Every line in the listing below from the one with "This screenshot has height=373, width=889." through the one with "The height and" is to be reproduced exactly, both ends included; leave out the rest.
**** Provided material
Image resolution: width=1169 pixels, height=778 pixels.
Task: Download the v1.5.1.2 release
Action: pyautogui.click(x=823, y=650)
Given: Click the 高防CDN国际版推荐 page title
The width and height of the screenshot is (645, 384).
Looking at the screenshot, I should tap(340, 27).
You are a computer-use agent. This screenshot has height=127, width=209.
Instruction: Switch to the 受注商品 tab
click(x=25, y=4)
********
**** Provided material
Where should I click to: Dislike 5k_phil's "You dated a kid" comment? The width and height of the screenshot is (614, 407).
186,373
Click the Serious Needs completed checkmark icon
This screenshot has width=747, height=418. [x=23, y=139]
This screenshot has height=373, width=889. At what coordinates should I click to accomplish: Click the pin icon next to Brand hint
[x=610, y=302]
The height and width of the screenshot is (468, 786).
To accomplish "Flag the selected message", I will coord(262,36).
********
(Solved problem)
This screenshot has height=373, width=889. At what coordinates should I click to accomplish: Click the pin icon next to Brand hint
[x=610, y=302]
The height and width of the screenshot is (468, 786).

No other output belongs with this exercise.